(Exercise instructions)
Continue the commentary on passing health-care reform through reconciliation, starting after its final sentence.

(Extract provided)
►
James Surowiecki in The New Yorker (link not directly to the post):
While I think it’s true that the most fervent advocates of health-care reform have underestimated the anxiety and doubt many American voters have about whether reform will actually make them better off, it’s also true that the political need to pass health-care reform in a bipartisan manner has been completely overstated. The argument, which David Brooks made a couple of days ago, is that it would be politically “suicidal” for Obama to use reconciliation (a legislative tool that would allow him to circumvent the Republicans’ use of the filibuster in the Senate) to pass health-care reform. Voters would supposedly remember this as a slap in the face, and independents would be “permanently alienate[d].”
Set aside the philosophical point that requiring bills to get sixty votes in the Senate before they become law contradicts the logic of majority rule. Even in straight political terms, where is the evidence that ordinary voters remember how laws were passed and reward or punish politicians based on that? On the contrary, voters judge politicians (to the extent that they make rational decisions) based on whether the laws they passed worked or not. In my recent interview with Barney Frank, he made this point with reference to the 2003 expansion of Medicare to include prescription drugs. That bill passed the House of Representatives by one vote, and only passed because the Republican leadership kept the vote open for hours so that they could strong-arm members into supporting it. But, as Frank said, voters today aren’t asking for its repeal or complaining about the way the benefit was enacted, because—for all of its flaws, like the infamous “doughnut hole”—on the whole they’re reasonably happy with the way the plan has worked. The reality is that if the Administration passes significant health-care reform that works—that is, it regulates bad behavior by the insurance companies, makes insurance portable, makes it possible for individuals to buy insurance at reasonable rates, and reduces (as a result) the number of the uninsured—American voters will not care that it passed via reconciliation. Political victory on this issue isn’t going to be determined by how the law gets enacted. It’ll be determined by what happens once it is enacted.
◄
(Entries provided)
►
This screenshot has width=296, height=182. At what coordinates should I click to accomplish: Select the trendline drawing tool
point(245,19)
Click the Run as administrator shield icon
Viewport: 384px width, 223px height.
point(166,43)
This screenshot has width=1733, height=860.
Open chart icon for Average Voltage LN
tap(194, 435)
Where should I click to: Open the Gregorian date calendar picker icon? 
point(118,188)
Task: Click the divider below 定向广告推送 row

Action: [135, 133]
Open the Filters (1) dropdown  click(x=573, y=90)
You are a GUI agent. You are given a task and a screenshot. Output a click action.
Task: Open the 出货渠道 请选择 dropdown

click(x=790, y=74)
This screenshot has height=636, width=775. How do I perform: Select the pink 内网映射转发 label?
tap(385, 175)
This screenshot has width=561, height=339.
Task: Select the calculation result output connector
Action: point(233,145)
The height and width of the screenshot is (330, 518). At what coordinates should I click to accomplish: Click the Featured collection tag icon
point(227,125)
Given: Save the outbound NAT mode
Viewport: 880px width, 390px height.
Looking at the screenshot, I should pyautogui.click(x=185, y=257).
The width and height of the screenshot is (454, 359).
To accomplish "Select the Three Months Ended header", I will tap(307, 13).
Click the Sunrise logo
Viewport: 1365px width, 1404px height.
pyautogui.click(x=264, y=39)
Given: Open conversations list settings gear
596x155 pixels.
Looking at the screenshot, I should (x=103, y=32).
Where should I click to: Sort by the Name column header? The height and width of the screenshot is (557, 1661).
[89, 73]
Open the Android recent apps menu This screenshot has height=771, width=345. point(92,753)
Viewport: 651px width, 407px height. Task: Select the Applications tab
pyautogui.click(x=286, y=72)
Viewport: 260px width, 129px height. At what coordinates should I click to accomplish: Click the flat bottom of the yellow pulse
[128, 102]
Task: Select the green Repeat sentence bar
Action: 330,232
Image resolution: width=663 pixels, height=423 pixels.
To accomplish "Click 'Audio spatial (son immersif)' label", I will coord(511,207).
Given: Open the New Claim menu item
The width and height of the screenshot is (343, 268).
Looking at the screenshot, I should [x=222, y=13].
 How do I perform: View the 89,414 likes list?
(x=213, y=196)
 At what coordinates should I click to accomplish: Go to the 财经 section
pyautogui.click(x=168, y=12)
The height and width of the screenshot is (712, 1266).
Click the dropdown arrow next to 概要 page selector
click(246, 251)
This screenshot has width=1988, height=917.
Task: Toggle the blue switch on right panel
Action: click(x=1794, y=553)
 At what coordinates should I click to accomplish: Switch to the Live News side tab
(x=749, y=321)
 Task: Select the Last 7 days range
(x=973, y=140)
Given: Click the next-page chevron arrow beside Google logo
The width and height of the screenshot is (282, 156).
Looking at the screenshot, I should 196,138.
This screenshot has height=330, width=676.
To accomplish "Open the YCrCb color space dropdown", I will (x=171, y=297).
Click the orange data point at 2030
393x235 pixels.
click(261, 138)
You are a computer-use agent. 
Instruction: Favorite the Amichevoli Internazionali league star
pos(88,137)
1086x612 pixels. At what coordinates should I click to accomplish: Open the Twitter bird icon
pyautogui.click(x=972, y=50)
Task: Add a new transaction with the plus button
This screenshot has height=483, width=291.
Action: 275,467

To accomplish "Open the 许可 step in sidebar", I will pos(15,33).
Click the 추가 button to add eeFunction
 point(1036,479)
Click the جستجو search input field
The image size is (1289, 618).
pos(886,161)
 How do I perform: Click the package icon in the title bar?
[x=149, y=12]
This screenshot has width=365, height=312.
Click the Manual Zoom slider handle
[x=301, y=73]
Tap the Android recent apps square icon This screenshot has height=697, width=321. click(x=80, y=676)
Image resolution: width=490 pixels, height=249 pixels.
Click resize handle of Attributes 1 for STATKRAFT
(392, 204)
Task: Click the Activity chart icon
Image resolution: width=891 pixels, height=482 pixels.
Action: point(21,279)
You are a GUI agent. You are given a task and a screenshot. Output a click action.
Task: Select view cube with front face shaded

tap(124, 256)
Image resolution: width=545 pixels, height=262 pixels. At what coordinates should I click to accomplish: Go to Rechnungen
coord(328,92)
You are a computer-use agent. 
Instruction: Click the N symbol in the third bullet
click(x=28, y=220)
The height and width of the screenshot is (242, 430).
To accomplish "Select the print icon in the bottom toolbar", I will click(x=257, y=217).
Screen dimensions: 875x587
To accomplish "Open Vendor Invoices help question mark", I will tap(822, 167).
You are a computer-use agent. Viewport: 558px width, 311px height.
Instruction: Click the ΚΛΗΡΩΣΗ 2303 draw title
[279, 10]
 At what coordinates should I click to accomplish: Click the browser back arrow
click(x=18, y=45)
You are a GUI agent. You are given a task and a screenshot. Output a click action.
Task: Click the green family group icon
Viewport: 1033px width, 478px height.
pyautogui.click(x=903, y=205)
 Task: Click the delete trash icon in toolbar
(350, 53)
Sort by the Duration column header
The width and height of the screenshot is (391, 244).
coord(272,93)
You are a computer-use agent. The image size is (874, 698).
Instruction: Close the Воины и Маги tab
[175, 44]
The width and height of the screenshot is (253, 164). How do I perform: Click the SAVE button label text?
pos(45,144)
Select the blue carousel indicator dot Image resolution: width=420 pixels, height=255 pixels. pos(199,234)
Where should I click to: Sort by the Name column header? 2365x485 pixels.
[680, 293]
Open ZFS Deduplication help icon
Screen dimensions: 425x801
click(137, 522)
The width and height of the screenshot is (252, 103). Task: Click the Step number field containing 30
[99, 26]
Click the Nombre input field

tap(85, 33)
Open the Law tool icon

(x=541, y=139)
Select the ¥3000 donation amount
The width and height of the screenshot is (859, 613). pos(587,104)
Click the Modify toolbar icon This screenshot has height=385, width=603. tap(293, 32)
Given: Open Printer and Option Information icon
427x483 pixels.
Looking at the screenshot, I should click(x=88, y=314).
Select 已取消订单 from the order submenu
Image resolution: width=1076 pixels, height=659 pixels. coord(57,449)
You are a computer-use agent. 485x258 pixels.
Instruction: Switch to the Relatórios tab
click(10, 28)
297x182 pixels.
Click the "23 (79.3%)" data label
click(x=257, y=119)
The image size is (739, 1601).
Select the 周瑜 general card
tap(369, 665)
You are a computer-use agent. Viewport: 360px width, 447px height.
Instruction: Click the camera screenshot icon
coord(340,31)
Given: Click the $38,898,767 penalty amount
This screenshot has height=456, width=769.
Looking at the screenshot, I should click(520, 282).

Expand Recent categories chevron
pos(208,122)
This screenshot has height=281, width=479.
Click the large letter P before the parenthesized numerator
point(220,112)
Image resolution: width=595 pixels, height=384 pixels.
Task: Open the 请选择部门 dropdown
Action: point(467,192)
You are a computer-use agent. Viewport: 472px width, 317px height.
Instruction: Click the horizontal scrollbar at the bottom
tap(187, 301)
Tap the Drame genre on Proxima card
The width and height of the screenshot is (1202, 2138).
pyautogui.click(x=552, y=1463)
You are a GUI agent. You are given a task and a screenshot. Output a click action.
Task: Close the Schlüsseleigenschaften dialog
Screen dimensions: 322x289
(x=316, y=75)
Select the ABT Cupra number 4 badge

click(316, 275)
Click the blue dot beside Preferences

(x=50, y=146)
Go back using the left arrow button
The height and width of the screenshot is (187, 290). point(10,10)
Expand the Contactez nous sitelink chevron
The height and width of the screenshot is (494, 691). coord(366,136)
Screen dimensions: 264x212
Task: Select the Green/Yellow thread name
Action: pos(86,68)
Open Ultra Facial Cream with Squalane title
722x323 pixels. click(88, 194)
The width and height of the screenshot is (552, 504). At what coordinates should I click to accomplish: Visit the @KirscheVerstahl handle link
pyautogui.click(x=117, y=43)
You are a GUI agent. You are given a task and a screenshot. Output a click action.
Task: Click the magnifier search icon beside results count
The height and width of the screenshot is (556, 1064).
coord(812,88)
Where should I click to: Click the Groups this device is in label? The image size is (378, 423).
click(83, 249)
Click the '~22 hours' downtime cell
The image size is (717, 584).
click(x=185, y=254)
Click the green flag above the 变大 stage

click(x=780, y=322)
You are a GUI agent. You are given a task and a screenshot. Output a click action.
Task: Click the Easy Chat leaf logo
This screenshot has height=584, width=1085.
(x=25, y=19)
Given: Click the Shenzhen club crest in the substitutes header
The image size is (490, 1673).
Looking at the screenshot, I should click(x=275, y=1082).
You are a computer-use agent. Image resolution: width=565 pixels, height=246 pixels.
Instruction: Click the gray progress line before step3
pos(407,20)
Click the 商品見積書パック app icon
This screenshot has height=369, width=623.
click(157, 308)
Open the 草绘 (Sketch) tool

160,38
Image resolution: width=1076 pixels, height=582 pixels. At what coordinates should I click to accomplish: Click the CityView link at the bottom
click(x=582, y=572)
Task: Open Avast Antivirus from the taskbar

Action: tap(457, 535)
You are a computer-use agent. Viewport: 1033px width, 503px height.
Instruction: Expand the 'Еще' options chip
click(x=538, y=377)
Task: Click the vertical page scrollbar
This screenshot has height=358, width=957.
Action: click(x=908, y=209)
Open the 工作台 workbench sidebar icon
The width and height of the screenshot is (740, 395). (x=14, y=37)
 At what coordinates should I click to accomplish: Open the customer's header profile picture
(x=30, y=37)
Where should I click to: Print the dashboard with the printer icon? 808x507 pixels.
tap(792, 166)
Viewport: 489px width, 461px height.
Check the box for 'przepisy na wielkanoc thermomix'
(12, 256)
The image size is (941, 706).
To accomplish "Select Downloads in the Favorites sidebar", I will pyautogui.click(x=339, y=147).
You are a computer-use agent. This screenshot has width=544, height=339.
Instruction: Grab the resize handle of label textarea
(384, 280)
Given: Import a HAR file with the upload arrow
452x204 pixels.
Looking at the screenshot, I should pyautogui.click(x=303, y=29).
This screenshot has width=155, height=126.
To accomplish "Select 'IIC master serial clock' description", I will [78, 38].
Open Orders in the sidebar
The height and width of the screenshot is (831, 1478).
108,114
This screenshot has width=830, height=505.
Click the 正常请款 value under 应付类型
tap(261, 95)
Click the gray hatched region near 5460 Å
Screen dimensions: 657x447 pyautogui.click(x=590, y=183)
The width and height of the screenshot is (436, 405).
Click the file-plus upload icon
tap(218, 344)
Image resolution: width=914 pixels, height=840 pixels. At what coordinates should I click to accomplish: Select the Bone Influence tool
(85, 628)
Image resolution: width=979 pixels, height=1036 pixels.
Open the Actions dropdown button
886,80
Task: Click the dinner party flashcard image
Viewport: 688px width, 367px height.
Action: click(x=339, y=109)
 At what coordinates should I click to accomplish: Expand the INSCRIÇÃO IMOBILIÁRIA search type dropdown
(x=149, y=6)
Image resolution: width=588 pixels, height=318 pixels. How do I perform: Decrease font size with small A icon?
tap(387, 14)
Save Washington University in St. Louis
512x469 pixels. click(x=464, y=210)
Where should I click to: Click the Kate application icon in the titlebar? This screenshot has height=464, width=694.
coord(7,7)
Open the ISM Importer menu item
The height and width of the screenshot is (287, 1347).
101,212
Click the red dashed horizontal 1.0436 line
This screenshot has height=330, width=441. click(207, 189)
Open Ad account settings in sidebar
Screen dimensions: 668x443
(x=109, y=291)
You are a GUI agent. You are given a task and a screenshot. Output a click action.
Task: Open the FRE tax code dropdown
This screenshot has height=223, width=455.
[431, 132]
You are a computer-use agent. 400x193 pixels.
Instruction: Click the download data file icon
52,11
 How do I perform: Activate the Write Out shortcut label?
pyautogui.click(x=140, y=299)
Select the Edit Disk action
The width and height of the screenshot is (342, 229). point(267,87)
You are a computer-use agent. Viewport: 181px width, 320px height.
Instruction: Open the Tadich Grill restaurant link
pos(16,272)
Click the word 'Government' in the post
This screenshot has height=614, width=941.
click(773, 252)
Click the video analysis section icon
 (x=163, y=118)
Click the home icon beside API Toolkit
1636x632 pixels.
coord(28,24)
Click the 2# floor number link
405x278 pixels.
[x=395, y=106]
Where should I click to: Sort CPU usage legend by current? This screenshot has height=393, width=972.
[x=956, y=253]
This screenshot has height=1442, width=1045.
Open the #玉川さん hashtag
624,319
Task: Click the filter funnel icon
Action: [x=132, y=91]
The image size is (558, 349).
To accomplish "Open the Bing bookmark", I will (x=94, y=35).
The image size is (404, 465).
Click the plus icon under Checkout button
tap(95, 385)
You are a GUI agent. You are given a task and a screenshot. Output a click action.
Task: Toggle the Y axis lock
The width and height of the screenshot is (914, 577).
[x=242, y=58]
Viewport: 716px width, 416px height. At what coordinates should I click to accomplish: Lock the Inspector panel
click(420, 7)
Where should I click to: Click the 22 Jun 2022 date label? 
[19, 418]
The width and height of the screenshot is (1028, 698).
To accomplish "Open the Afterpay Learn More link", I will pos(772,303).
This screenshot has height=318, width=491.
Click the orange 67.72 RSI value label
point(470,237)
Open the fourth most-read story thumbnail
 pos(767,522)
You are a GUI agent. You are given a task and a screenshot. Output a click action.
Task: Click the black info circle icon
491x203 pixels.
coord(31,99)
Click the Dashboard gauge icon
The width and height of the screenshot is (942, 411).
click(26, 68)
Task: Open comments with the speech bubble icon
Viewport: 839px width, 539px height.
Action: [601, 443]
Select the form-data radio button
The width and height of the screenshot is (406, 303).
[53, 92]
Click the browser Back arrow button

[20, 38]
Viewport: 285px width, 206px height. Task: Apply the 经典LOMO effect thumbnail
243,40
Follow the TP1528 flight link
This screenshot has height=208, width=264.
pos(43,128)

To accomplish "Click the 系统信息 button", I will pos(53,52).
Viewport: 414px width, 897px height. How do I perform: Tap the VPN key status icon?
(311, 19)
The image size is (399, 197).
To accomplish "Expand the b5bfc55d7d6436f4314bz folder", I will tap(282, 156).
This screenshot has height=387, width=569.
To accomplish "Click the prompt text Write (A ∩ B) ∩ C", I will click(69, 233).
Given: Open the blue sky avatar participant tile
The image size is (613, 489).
◄
(Response to this task)
Right. By the same token, voters don’t reward you for passing laws that were popular at the time you voted for them. Voters reward you for passing laws that are popular on Election Day. Voting for something that people think they like, but that they actually wind up hating in practice, doesn’t do you any good. But voting for something that people are skeptical about, but that they actually wind up liking in practice, doesn’t do you any harm.
Personally, I do care about process and I’m not in favor of doing away with the filibuster as a matter of course. But the health care bill is too important to be subject to Joe Lieberman’s and Ben Nelson’s whims. Ram the goddamn thing through by any means necessary. The health of 50 million uninsured Americans has to take precedence over the egos of six Senators.
If it’s a good bill, it will be a huge political victory for Democrats. If it’s Blue Dogged piece of corporatist garbage, it’s probably a political wash. And if it doesn’t pass at all, it’s a small-scale political disaster for Democrats
No matter how it passes or fails to pass.
Pundits have a magical way of discerning how the American public will be outraged by exactly whatever outrages the pundit in question.
Of course, I would take things ever further than Surowiecki does here. Voters very rarely even vote based on whether various policies are “working.” How in the hell would the average voter know if health-care reform had “worked” on the national level? Instead, they’ll vote on the general economy and their own feeling of well-being.